PINO (titolo emblematico) è una riflessione sull’artista d’avanguardia di Arte Povera, Pino Pascali, tragicamente scomparso nel 1968. 50 anni dopo la sua morte, la Fondazione Pino Pascali di Polignano a Mare acquista la sua opera Cinque bachi da setola e un bozzolo e questo viaggio viene documentato dal fotografo Pino Musi insieme a filmati d’archivio. Per raccontare questa storia sono stati chiamati dal regista dei narratori d’eccezione: Suzanne Vega, Alma Jodorowsky, Monica Guerritore e Michele Riondino.
Il documentario, dopo la presentazione al Bif&st di Bari (2 ottobre), sarà disponibile in streaming su MUBI.
«Io cerco di fare ciò che amo fare, alla fine è l’unico sistema che mi funzioni»
Pino Pascali
Pino Pascali nasce a Bari nel 1935, dopo il diploma presso il liceo artistico, nel 1956 si iscrive all’Accademia di Belle Arti di Roma dove segue il corso di scenotecnica di Toti Scialoja. In questi anni inizia a lavorare come aiuto scenografo in alcune produzioni RAI e collabora come scenografo e grafico per la pubblicità. Nel 1965 la sua prima mostra personale presso la Galleria La Tartaruga di Plinio De Martiis a Roma e, nel 1966, espone le Armi presso la galleria di Gian Enzo Sperone a Torino. In questi anni inizia la produzione delle prime opere in tela centinata, alcune delle quali presentate in occasione del Premio Avezzano e presso L’Attico di Fabio Sargentini.
«Non scelgo di interessarmi all’interiore o alla parte superficiale, l’importante è lo strato leggero che si forma tutto intorno. È l’aspetto di finzione che fa scattare automaticamente l’identificazione con quella o quell’altra immagine, una certa parola del dizionario: un cannone, una scultura, un Brancusi.

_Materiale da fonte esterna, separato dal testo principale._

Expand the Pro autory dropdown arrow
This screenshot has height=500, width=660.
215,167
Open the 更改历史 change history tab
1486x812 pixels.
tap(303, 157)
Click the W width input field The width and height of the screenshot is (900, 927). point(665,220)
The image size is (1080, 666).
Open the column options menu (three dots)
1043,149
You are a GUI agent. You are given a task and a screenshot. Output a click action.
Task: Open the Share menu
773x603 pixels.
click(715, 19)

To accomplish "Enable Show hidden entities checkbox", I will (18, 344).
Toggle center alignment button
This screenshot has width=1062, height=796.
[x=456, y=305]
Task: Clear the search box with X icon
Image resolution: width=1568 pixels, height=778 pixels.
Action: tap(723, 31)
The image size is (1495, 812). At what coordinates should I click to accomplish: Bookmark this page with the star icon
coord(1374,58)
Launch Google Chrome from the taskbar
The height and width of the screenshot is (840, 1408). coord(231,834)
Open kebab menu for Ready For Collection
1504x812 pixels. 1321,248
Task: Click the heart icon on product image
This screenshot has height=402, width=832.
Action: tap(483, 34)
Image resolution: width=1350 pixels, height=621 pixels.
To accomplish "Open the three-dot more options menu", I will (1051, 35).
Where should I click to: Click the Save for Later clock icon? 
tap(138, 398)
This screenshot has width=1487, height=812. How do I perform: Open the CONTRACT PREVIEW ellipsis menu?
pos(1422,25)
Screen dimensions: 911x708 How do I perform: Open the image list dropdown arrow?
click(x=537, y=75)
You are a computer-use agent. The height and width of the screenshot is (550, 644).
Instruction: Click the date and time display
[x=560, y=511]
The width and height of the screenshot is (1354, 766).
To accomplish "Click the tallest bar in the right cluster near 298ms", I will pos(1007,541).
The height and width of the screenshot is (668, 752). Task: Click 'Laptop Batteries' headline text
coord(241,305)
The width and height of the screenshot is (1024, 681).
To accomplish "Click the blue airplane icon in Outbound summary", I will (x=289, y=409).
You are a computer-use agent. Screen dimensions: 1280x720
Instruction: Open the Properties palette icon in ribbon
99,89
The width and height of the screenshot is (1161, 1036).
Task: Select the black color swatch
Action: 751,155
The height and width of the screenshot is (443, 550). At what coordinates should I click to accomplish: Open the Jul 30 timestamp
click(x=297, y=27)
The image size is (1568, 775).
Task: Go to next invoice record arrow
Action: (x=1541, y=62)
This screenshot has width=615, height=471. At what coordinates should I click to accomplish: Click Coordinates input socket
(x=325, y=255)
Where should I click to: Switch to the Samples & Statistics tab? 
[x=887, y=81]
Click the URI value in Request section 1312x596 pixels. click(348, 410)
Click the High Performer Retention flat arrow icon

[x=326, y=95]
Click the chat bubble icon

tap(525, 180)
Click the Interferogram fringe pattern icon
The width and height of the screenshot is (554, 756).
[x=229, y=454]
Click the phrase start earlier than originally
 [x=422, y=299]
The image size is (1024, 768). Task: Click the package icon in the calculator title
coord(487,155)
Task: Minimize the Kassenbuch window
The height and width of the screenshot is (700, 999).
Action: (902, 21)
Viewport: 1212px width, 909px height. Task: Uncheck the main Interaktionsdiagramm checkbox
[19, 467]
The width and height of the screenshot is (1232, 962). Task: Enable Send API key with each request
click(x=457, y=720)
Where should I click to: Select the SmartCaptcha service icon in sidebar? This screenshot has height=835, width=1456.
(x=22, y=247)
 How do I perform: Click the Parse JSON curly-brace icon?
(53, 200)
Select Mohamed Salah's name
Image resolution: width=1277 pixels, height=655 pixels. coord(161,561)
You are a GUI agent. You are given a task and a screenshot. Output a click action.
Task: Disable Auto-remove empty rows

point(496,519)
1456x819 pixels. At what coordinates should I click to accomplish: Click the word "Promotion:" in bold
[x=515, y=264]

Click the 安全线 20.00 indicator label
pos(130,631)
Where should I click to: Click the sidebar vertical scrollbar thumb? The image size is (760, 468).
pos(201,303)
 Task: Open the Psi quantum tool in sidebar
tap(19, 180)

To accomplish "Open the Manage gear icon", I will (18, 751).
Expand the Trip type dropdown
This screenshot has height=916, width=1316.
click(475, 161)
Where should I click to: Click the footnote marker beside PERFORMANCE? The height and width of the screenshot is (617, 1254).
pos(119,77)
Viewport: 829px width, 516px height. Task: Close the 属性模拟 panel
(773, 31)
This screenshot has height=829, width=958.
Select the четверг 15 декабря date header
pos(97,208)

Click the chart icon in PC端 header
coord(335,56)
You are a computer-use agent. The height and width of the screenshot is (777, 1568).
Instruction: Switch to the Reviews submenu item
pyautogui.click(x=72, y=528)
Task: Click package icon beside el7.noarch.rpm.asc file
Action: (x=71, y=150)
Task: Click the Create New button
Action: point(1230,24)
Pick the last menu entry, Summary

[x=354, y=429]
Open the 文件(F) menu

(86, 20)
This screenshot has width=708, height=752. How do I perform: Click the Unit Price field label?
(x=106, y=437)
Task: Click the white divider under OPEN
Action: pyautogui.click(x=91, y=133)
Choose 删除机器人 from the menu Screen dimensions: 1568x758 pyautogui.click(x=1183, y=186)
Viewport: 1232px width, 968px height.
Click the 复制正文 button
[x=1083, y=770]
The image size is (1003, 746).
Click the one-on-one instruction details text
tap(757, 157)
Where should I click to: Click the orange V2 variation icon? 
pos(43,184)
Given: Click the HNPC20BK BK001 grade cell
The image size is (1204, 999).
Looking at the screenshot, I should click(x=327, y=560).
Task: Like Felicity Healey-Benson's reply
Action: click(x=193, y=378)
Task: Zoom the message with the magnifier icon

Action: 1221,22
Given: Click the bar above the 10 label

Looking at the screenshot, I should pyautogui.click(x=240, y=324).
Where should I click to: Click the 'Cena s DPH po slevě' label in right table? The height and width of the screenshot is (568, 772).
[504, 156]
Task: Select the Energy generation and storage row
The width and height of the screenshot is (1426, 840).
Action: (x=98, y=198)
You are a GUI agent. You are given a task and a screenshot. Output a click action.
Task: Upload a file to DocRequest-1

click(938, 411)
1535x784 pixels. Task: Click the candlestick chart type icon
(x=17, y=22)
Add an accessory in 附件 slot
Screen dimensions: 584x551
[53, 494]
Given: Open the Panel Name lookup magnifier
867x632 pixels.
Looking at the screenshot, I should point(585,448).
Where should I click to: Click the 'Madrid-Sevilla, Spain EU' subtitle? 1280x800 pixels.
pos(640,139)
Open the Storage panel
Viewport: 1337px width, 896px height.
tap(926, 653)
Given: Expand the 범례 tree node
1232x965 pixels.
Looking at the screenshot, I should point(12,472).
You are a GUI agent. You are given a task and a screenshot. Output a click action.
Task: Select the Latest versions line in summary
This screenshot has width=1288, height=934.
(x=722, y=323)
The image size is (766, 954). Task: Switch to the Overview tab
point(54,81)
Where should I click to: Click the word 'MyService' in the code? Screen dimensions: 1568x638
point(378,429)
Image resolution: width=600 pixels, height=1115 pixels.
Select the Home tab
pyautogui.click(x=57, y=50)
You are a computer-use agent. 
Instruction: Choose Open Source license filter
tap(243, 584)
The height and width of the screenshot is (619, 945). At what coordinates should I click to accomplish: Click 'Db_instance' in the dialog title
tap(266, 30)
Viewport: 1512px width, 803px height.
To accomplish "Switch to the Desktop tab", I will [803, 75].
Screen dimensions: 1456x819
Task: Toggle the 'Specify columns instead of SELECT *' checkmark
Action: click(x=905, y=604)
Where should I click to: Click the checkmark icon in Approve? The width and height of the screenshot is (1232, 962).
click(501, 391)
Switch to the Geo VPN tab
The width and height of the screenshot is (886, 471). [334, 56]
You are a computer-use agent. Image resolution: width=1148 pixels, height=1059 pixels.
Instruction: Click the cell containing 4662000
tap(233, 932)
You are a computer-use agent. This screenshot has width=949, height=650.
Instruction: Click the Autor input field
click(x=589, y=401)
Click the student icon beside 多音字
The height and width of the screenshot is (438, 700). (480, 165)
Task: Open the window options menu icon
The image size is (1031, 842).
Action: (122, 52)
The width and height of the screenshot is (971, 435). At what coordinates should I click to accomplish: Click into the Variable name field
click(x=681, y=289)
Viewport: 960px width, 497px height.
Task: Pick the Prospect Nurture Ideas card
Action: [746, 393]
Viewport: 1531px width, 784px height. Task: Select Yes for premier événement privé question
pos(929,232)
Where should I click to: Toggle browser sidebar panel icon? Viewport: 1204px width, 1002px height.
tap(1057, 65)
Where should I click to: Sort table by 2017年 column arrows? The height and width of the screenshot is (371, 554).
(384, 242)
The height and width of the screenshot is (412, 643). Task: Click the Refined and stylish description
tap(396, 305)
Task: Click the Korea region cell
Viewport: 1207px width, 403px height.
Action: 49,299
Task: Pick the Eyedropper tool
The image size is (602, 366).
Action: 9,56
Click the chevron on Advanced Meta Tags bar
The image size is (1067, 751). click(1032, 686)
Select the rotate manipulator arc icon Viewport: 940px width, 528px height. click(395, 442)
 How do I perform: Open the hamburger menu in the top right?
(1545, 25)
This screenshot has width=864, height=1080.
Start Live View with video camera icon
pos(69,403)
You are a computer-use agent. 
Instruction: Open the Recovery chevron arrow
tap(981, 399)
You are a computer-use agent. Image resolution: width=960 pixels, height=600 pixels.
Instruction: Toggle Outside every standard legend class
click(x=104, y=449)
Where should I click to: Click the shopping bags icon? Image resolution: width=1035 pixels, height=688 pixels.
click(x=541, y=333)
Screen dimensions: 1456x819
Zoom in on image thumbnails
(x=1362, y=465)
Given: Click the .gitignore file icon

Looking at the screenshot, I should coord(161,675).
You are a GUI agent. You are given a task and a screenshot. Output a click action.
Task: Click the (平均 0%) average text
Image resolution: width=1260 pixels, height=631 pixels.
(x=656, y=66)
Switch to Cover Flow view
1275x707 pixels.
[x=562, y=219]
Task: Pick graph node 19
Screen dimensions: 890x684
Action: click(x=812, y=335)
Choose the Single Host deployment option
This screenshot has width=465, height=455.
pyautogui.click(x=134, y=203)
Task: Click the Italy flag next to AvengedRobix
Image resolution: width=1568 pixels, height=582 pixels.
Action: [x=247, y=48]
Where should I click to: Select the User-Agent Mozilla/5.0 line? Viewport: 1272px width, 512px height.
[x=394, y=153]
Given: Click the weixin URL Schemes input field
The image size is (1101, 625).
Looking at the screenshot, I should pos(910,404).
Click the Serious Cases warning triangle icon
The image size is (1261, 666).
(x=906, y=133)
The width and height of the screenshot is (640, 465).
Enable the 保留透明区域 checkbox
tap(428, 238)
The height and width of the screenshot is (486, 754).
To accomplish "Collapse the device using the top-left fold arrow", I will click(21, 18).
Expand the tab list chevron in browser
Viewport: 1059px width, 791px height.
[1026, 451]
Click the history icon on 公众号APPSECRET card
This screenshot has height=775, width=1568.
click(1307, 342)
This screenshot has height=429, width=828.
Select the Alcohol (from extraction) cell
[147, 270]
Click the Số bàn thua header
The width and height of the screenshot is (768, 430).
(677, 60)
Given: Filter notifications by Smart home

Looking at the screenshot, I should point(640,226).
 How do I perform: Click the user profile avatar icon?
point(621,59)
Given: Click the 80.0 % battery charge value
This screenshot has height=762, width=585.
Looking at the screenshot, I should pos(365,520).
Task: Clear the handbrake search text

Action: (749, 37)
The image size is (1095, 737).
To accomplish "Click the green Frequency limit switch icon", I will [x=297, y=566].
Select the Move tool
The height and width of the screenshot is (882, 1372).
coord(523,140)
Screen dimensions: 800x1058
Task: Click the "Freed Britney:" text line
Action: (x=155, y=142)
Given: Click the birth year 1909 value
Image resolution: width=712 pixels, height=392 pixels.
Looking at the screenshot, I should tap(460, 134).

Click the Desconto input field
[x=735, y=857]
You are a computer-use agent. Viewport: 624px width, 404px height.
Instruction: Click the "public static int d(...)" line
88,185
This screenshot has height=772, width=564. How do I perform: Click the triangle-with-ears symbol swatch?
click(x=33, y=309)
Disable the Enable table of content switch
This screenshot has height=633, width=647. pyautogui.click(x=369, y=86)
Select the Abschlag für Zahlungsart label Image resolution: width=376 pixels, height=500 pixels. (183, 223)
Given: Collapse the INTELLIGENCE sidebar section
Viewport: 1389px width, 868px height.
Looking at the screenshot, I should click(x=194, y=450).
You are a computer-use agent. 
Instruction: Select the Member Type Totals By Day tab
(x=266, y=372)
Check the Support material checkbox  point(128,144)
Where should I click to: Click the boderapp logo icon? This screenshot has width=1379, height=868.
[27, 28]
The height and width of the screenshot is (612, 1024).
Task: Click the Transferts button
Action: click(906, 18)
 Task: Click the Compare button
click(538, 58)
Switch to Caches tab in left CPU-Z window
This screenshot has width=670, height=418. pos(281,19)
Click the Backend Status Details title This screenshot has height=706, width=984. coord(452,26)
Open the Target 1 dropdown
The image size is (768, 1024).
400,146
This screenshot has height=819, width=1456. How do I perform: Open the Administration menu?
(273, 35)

È esattamente così per certe opere di Lichtenstein. Egli ridipinge una tela di Picasso come se fosse un fumetto»
Pino Pascali
Nell’estate del 1967 presenta le opere del nuovo ciclo Elementi della natura: 9 mq di pozzanghere, 1 mc. e 2 mc. di terra; un mese dopo, a Foligno, presenta 32 mq di mare circa. Segue la personale presso la galleria milanese di Alexander Iolas, dove espone le finte sculture e le opere di terra e paglia. Dopo la mostra in Galleria Nazionale d’Arte Moderna e Contemporanea di Roma dove espone Campi arati e canali d’irrigazione, nel 1968 è inserito da Celant nel gruppo dell’Arte Povera e presenta i Bachi da setola presso la galleria di Iolas a Parigi. In giugno partecipa alla 34. Biennale di Venezia, presentato da Palma Bucarelli. Coinvolto in un incidente stradale il 30 agosto nel sottopassaggio del Muro Torto a Roma, muore l’11settembre. La definitiva consacrazione arriva pochi giorni dopo, con il conferimento postumo del Premio Internazionale di Scultura della Biennale di Venezia.